#### [MATERIAL SHOWN]
^^^^^^^^
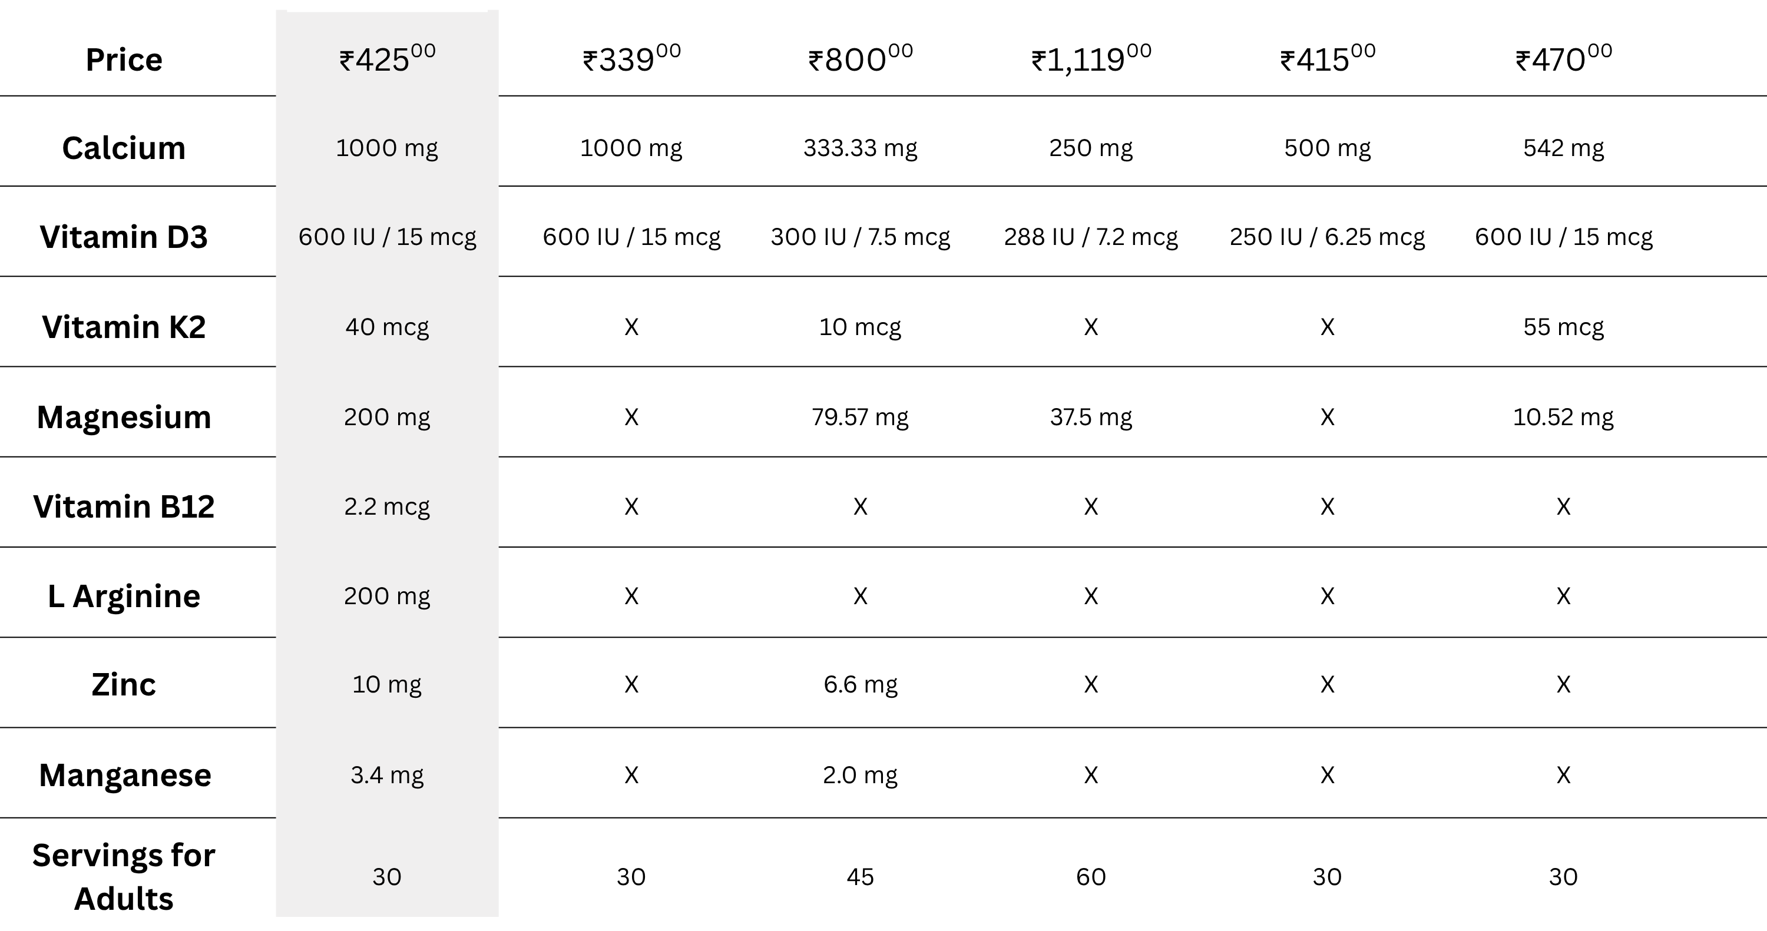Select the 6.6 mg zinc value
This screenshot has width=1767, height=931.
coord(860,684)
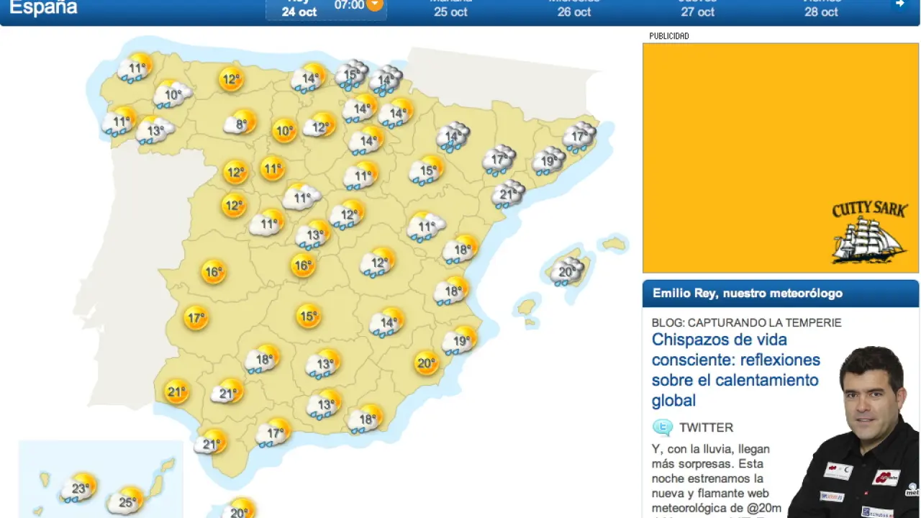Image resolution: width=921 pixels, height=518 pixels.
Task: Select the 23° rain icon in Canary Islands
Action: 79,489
^^^^^^^^
#### [GOAL]
Turn every non-blank line of the entries above into a Markdown table with the columns Row and Entry line. Number each row and leave the pictures out.

#### [WORKED ANSWER]
| Row | Entry line |
|---|---|
| 1 | Select the 6.6 mg zinc value |
| 2 | This screenshot has width=1767, height=931. |
| 3 | coord(860,684) |
| 4 | Image resolution: width=921 pixels, height=518 pixels. |
| 5 | Task: Select the 23° rain icon in Canary Islands |
| 6 | Action: 79,489 |